● **The problem**: Print exactly, and only, the lines from the one that has "800x600 pixels." through the end of the material below, with both ends included and the pictures omitted.

● **Information supplied**:

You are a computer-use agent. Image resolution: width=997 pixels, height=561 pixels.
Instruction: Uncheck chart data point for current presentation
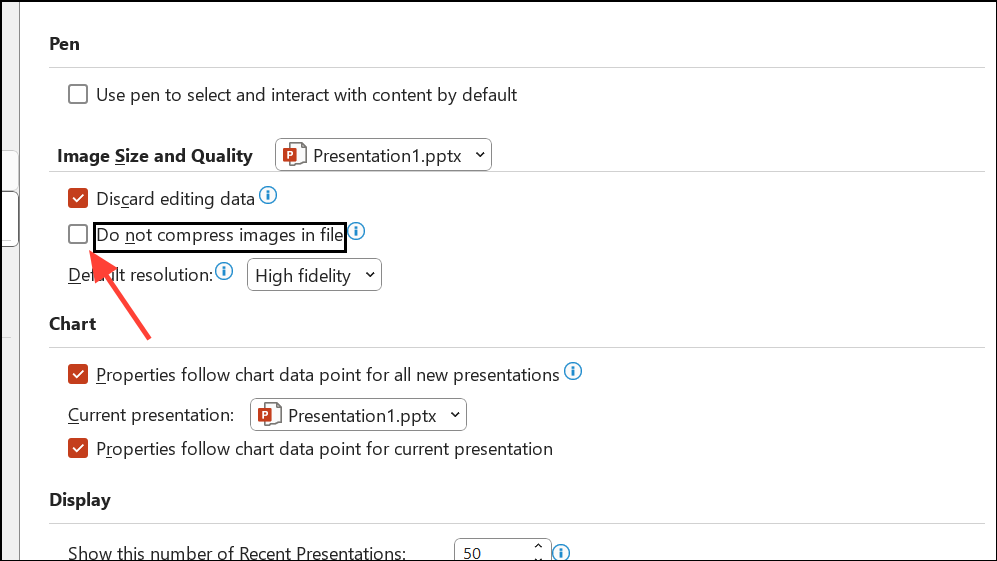tap(78, 448)
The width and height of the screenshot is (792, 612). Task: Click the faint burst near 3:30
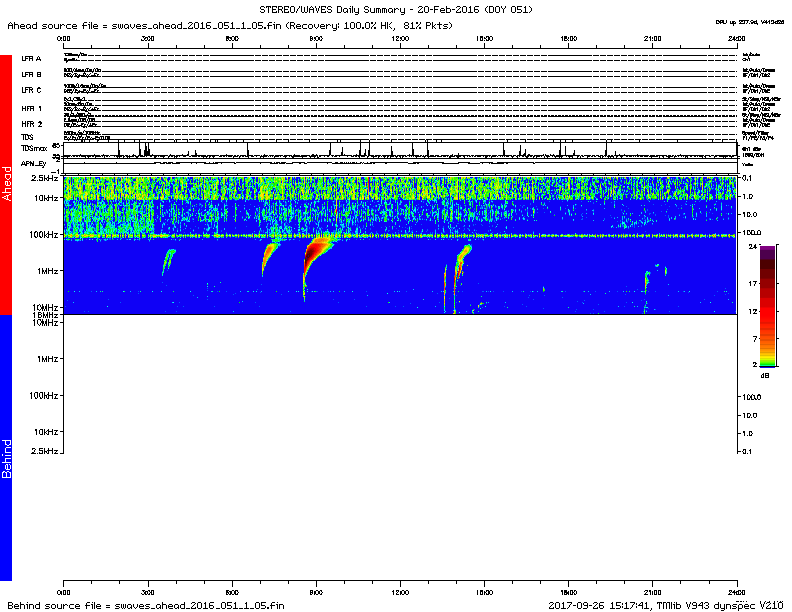[166, 261]
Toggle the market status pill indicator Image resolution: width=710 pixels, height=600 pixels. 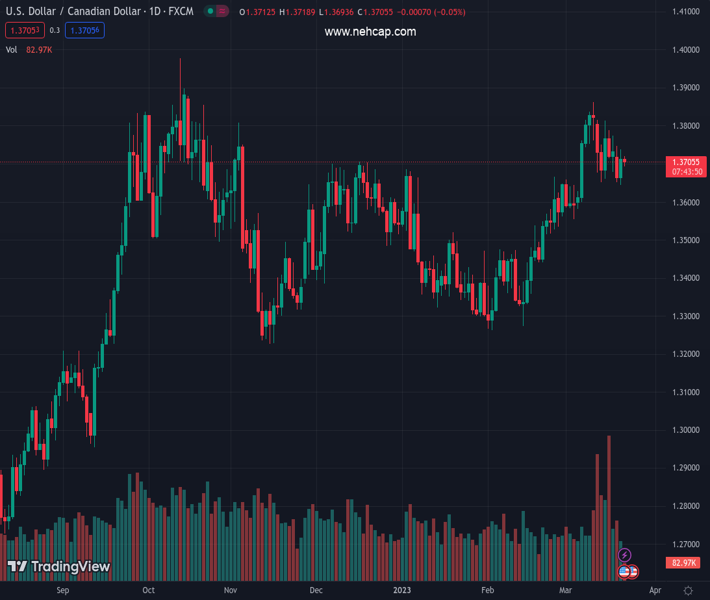click(215, 12)
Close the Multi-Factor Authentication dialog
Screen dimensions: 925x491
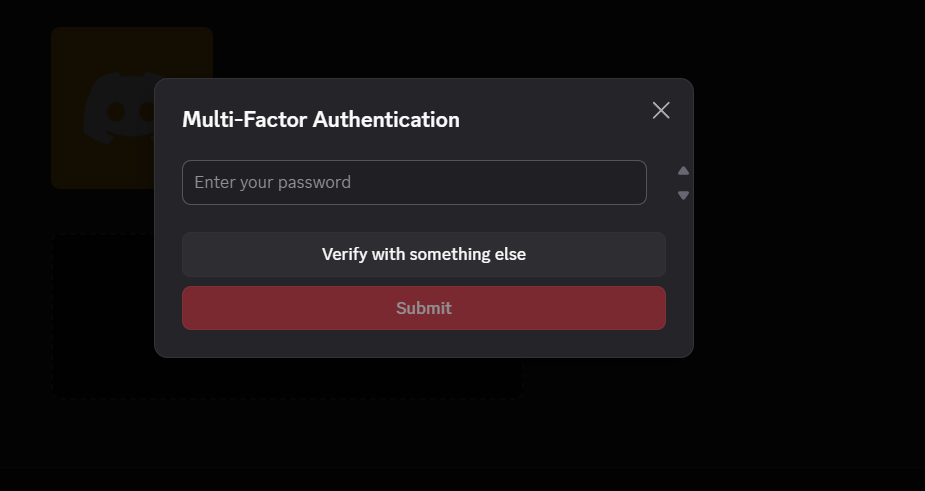tap(661, 110)
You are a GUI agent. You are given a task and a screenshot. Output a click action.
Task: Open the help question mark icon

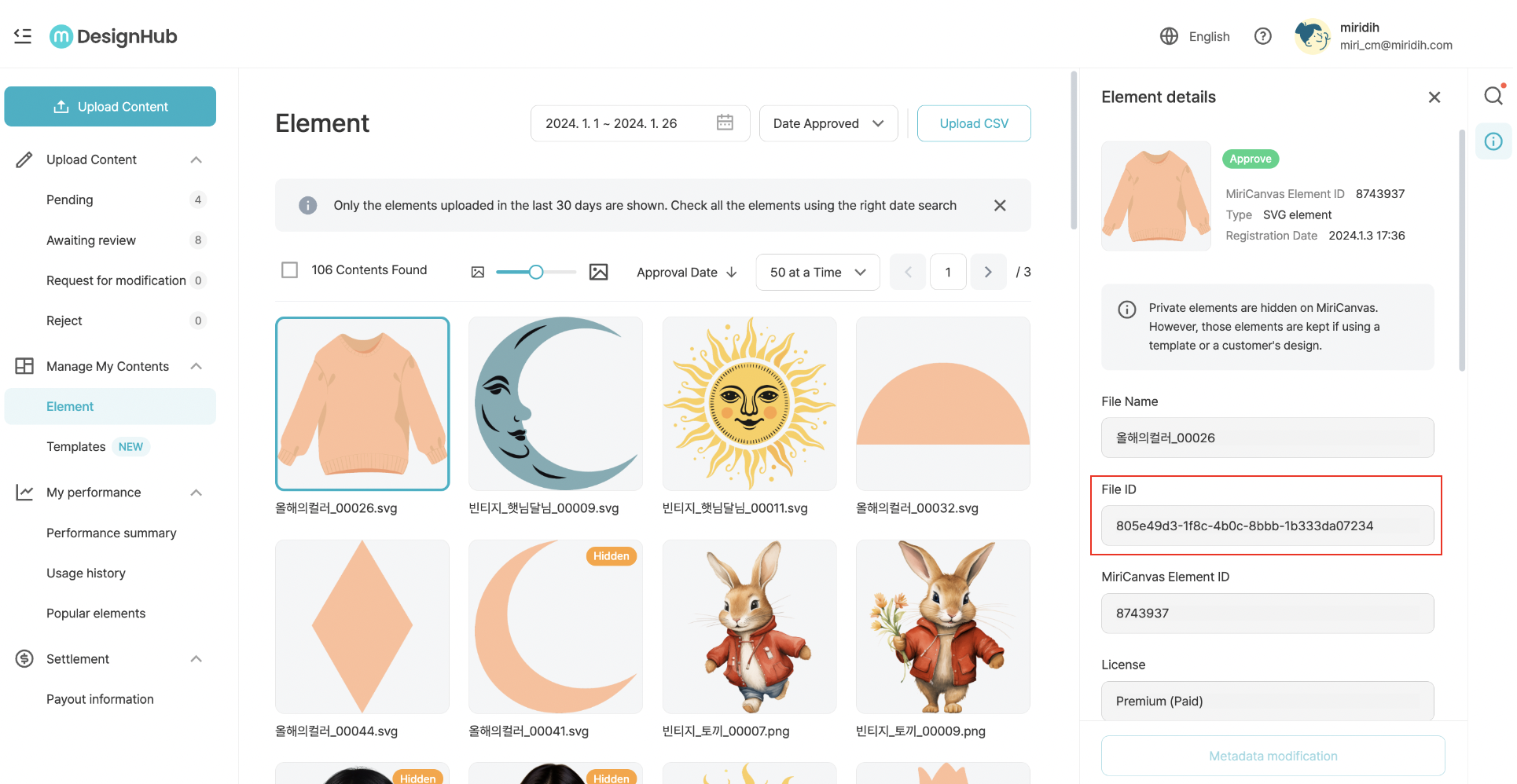[x=1262, y=36]
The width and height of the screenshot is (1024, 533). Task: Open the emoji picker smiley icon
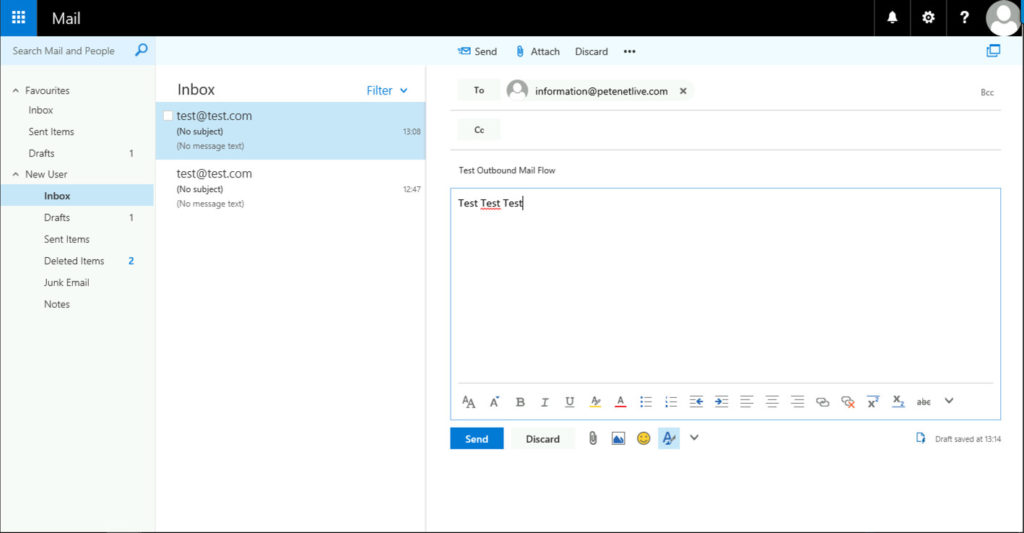click(644, 438)
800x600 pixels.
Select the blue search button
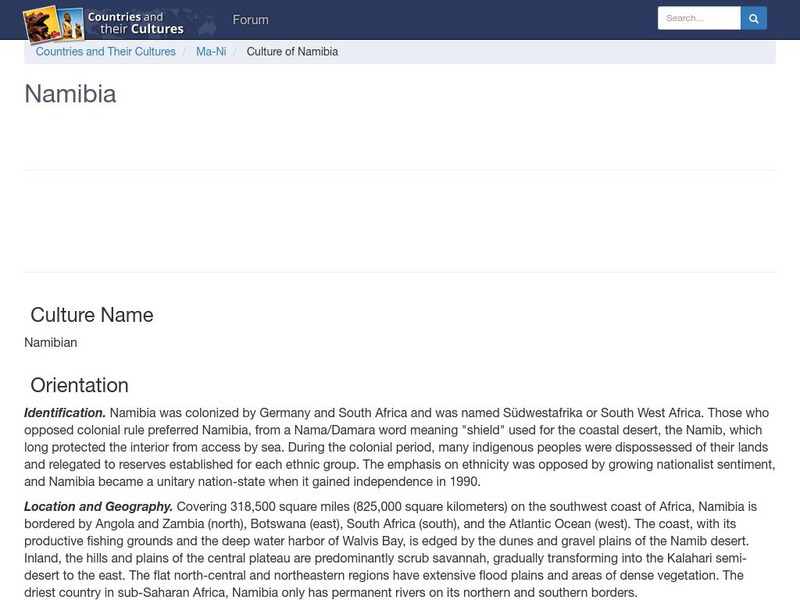click(753, 17)
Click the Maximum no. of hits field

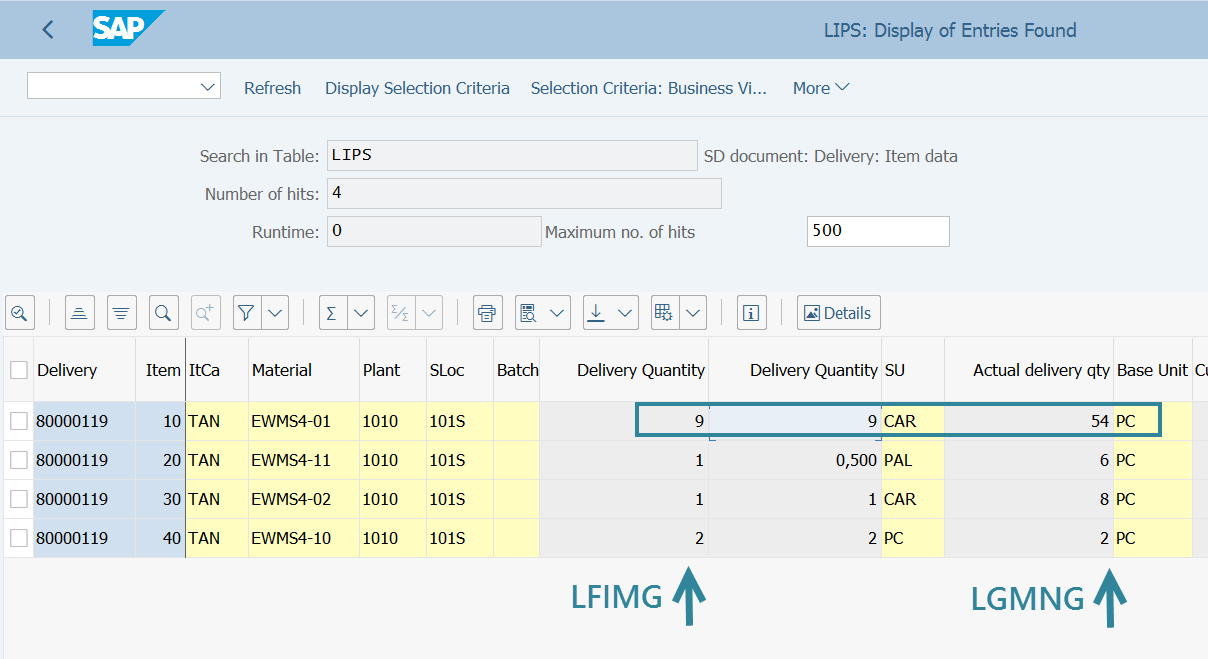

● **Response to the exercise**:
800x600 pixels.
Select the blue search button
click(753, 17)
Click the Maximum no. of hits field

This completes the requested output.